» **Directions for this task**: Return the records below in full. Keep every word exact and skip the images.
[[ Data extract open ]]
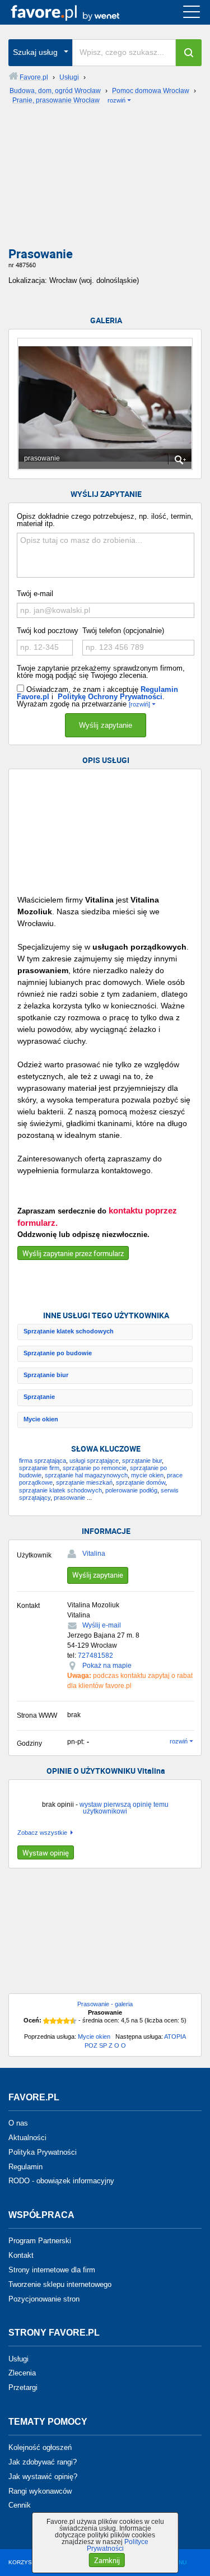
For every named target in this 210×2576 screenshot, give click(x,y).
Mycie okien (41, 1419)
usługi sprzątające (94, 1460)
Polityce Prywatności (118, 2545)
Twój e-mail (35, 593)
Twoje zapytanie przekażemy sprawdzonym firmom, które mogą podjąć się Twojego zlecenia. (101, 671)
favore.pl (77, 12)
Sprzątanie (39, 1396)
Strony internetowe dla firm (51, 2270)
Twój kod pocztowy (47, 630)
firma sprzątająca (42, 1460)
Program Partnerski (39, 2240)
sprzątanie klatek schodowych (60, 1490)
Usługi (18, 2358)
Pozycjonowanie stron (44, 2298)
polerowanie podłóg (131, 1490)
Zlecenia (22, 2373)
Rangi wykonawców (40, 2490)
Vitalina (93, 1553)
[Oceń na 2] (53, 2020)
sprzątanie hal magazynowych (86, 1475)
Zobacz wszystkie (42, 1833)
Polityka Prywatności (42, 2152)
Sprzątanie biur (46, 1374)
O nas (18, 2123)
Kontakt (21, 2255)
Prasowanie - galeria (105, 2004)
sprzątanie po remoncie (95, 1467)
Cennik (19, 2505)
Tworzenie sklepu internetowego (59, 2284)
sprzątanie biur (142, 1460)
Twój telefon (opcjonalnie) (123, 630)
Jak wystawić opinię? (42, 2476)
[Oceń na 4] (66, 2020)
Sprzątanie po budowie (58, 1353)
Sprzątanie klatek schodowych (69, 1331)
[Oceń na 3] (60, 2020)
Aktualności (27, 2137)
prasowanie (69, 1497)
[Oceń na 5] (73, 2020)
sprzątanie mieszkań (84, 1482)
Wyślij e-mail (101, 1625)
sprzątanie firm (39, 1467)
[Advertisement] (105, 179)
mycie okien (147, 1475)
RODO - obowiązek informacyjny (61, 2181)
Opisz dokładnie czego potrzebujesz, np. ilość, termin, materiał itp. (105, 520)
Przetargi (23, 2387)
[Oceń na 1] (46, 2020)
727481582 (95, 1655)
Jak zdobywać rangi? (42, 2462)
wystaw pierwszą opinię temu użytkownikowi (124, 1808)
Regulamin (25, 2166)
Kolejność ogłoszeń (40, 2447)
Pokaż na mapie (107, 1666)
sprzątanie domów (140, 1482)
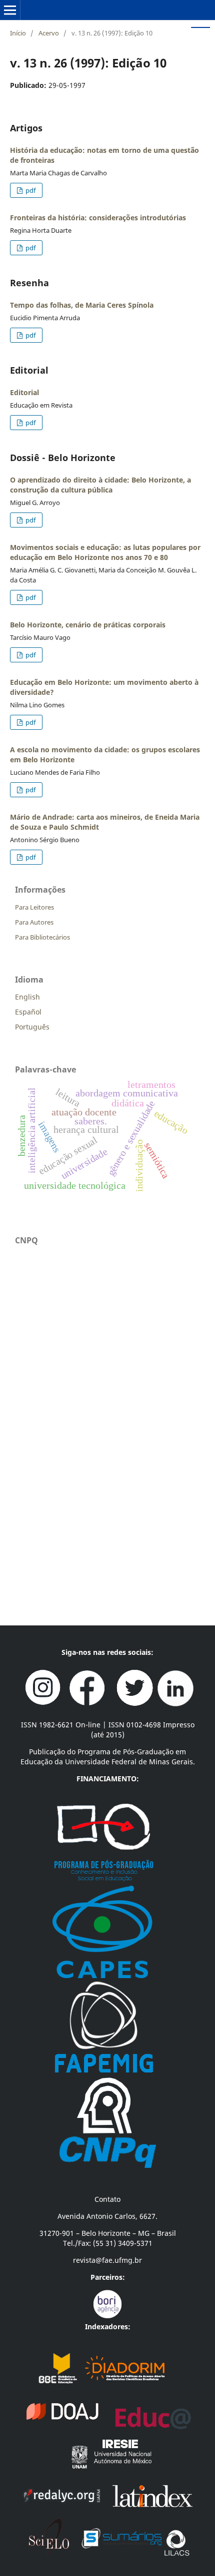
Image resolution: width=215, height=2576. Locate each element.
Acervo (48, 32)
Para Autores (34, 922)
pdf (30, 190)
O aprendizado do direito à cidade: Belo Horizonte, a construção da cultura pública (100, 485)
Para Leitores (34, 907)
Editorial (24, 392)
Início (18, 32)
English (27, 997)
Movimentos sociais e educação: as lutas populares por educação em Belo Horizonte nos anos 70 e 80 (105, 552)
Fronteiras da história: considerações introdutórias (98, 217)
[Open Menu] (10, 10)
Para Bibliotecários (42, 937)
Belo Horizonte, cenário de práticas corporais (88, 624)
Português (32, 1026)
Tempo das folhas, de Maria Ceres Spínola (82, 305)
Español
[[ Data extract closed ]]
» **Response box**:
For every named target in this 210×2576 screenshot, give click(x,y).
Mycie okien (41, 1419)
usługi sprzątające (94, 1460)
Polityce Prywatności (118, 2545)
Twój e-mail (35, 593)
Twoje zapytanie przekażemy sprawdzonym firmom, które mogą podjąć się Twojego zlecenia. (101, 671)
favore.pl (77, 12)
Sprzątanie (39, 1396)
Strony internetowe dla firm (51, 2270)
Twój kod pocztowy (47, 630)
firma sprzątająca (42, 1460)
Program Partnerski (39, 2240)
sprzątanie klatek schodowych (60, 1490)
Usługi (18, 2358)
Pozycjonowanie stron (44, 2298)
polerowanie podłóg (131, 1490)
Zlecenia (22, 2373)
Rangi wykonawców (40, 2490)
Vitalina (93, 1553)
[Oceń na 2] (53, 2020)
sprzątanie hal magazynowych (86, 1475)
Zobacz wszystkie (42, 1833)
Polityka Prywatności (42, 2152)
Sprzątanie biur (46, 1374)
O nas (18, 2123)
Kontakt (21, 2255)
Prasowanie - galeria (105, 2004)
sprzątanie po remoncie (95, 1467)
Cennik (19, 2505)
Tworzenie sklepu internetowego (59, 2284)
sprzątanie biur (142, 1460)
Twój telefon (opcjonalnie) (123, 630)
Jak wystawić opinię? (42, 2476)
[Oceń na 4] (66, 2020)
Sprzątanie po budowie (58, 1353)
Sprzątanie klatek schodowych (69, 1331)
[Oceń na 3] (60, 2020)
Aktualności (27, 2137)
prasowanie (69, 1497)
[Oceń na 5] (73, 2020)
sprzątanie mieszkań (84, 1482)
Wyślij e-mail (101, 1625)
sprzątanie firm (39, 1467)
[Advertisement] (105, 179)
mycie okien (147, 1475)
RODO - obowiązek informacyjny (61, 2181)
Opisz dokładnie czego potrzebujesz, np. ilość, termin, materiał itp. (105, 520)
Przetargi (23, 2387)
[Oceń na 1] (46, 2020)
727481582 (95, 1655)
Jak zdobywać rangi? (42, 2462)
wystaw pierwszą opinię temu użytkownikowi (124, 1808)
Regulamin (25, 2166)
Kolejność ogłoszeń (40, 2447)
Pokaż na mapie (107, 1666)
sprzątanie domów (140, 1482)
Image resolution: width=215, height=2576. Locate each element.
Acervo (48, 32)
Para Autores (34, 922)
pdf (30, 190)
O aprendizado do direito à cidade: Belo Horizonte, a construção da cultura pública (100, 485)
Para Leitores (34, 907)
Editorial (24, 392)
Início (18, 32)
English (27, 997)
Movimentos sociais e educação: as lutas populares por educação em Belo Horizonte nos anos 70 e 80 (105, 552)
Fronteiras da história: considerações introdutórias (98, 217)
[Open Menu] (10, 10)
Para Bibliotecários (42, 937)
Belo Horizonte, cenário de práticas corporais (88, 624)
Português (32, 1026)
Tempo das folhas, de Maria Ceres Spínola (82, 305)
Español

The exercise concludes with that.